The HIPAA “Minimum Necessary Rule” is a key protection within the Privacy Rule that requires covered entities and their business associates to limit Protected Health Information (PHI) use, disclosure, and requests to the minimum necessary to accomplish the intended purpose. Essentially, healthcare providers and associated parties should only access, share, or request the least amount of sensitive information needed to perform a task, whether that’s treating a patient, billing for services, or carrying out any other healthcare operation. This rule is a cornerstone of maintaining patient privacy and data security, but it does not apply to all situations. For instance, disclosures to or requests by a healthcare provider for treatment purposes, disclosures to the individual who is the subject of the information, and uses or disclosures made pursuant to an individual’s authorization are not subject to the minimum necessary rule. Implementing this rule typically involves developing policies and procedures that limit who can access PHI, under what circumstances PHI can be shared, and how much information each person or entity can access, ensuring that every disclosure is justifiable and appropriate.
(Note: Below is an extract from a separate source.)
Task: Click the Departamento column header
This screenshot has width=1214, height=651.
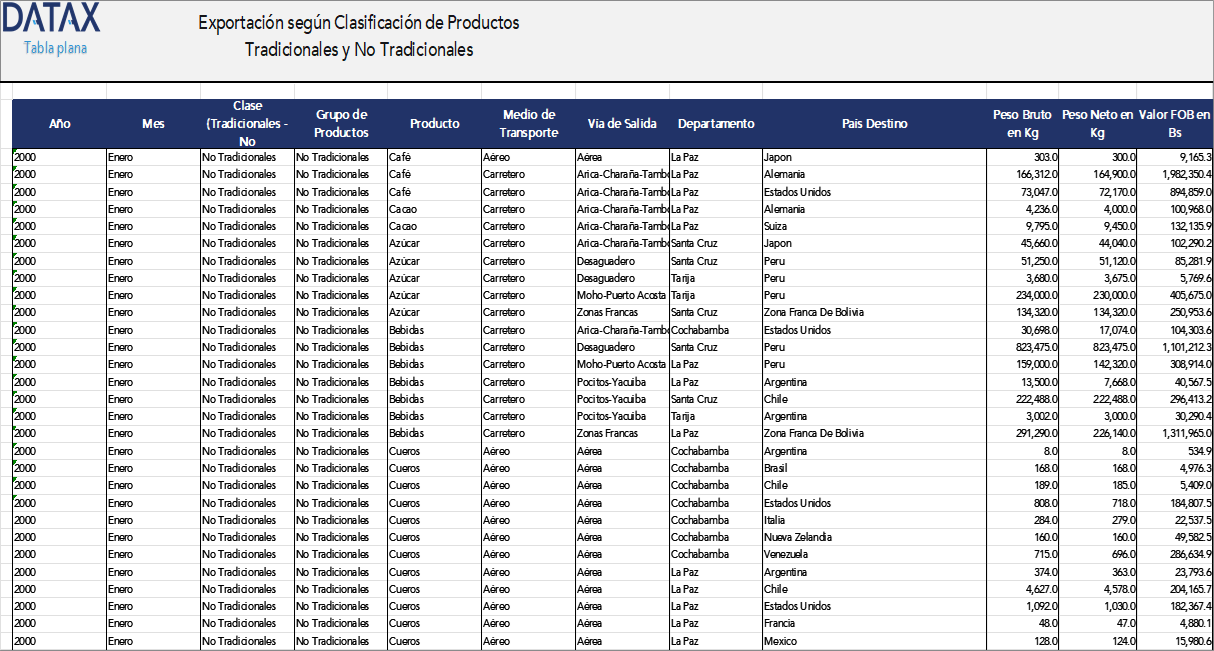Action: coord(716,124)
PHI can be shared for treatment, where medical professionals exchange information to provide optimal care. PHI is also shared for payment purposes, such as when a healthcare provider bills an insurance company, including details about the patient and services provided. HIPAA allows PHI disclosure for healthcare operations, which includes activities like quality assessment, training programs, and audits. Certain disclosures for public interest are permitted, like reporting specific diseases to public health authorities. With a patient’s explicit authorization, PHI can be shared according to their wishes. All these disclosures must follow HIPAA’s “minimum necessary rule,” which stipulates that only the minimum amount of PHI needed should be used, disclosed, or requested to accomplish the intended purpose, helping to prevent unnecessary exposure of patient information.